Alejandro no dejaba de maldecir entre dientes, ¿quién diablos era ese mequetrefe? Apenas era un hombre, ni siquiera tenía un poco de vello en el rostro. Era tan solo un niño pequeño e imberbe con demasiados pájaros en la cabeza. Pero no era eso lo que le molestaba, lo que más le fastidiaba era la extraña sensación que ese jovenzuelo provocaba en él. Notaba cómo su entrepierna reaccionaba ante la faz aniñada y sucia del chico.

Se maldecía por ello. Sabía que había otros hombres que preferían compañía masculina, pero ¡demonios!, él siempre, siempre, había preferido a las mujeres y nunca se había sentido atraído por ningún otro de su mismo género, tuviese la edad que tuviese, fuese atractivo o no.

Debía reconocer que el muchacho era guapo, casi demasiado para ser un hombre. Tenía un aire femenino que, junto a su cuerpo delgado y sin músculos, tal vez confundía a su mente, que lo comparaba con una mujer.

–Demonios –murmuró de nuevo.

– ¿Qué te ocurre, Alejandro?

–Nada, señor.

–No tienes por qué hacerlo.

– ¿El qué?

–Hablarme de señor, ya lo sabes.

–Sí, lo sé, Álvaro.
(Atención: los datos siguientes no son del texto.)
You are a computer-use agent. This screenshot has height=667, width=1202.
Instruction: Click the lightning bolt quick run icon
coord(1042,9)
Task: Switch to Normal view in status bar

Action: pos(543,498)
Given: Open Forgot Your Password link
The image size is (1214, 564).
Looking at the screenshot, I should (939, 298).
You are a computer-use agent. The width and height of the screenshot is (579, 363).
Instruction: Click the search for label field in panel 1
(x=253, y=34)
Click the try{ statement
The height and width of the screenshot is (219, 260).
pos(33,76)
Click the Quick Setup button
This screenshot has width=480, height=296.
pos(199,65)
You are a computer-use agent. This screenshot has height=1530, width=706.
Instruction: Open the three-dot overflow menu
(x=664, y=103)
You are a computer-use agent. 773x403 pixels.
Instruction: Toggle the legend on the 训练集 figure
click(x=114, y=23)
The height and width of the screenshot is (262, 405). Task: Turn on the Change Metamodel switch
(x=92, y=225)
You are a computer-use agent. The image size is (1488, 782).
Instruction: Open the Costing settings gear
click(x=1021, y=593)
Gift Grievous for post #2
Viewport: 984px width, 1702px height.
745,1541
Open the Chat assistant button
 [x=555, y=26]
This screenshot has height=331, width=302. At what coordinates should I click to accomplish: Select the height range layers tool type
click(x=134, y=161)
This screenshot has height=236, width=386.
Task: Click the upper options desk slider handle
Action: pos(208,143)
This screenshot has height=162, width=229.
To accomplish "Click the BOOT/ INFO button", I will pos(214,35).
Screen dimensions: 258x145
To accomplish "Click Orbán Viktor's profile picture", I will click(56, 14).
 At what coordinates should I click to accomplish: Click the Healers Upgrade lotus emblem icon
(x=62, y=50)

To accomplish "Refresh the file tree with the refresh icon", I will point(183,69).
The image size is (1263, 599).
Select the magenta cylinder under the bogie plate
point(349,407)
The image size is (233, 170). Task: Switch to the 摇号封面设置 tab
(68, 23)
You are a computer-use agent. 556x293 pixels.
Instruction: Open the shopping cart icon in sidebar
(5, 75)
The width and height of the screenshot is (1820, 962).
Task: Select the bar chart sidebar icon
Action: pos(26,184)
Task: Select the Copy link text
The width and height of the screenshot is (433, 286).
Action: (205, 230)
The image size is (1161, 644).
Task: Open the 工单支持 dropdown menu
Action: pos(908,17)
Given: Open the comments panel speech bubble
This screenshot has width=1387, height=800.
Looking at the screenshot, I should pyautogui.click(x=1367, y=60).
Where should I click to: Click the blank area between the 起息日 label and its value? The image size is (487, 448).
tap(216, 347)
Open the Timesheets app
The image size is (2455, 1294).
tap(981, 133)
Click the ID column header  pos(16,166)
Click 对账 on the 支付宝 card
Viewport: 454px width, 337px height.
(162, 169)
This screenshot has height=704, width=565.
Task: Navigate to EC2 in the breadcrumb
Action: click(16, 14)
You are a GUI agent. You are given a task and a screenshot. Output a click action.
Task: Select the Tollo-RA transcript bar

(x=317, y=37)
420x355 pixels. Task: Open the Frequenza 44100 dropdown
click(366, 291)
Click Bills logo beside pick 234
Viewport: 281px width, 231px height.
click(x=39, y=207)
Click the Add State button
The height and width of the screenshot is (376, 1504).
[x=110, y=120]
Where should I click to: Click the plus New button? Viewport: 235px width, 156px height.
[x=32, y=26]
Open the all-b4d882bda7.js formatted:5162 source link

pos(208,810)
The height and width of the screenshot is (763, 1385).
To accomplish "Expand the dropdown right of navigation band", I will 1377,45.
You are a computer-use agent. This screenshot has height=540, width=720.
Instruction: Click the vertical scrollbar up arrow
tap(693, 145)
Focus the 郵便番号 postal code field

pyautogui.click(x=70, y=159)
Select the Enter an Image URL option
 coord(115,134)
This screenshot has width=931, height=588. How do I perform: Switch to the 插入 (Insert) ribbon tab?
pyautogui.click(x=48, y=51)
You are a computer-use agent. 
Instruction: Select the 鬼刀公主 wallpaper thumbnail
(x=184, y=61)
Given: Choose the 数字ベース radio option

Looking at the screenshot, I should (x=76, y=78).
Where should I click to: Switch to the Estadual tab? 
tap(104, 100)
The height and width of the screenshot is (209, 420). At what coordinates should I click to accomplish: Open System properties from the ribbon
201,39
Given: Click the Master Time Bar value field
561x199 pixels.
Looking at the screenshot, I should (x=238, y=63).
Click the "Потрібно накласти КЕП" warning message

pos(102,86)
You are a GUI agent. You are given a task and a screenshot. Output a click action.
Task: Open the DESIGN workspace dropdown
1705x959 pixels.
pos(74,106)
Lo sé.

– ¿Qué te ocurre?

–Todo. Y nada. Supongo. Tengo que tratar de encontrarla.

– ¿No ha aparecido todavía?

–No, aún no. Su padre tiene a todo el cuerpo de la Guardia Civil buscándola sin descanso y eso me asusta.

– ¿Crees que podrían adentrarse tanto en el bosque?

–Bueno, el muchacho zarrapastroso lo ha hecho y está claro que no tiene ni idea de cómo rastrear.

–Es tan solo un chico perdido, supongo. Solo sé que se ha ganado el corazón de María sin hacer nada.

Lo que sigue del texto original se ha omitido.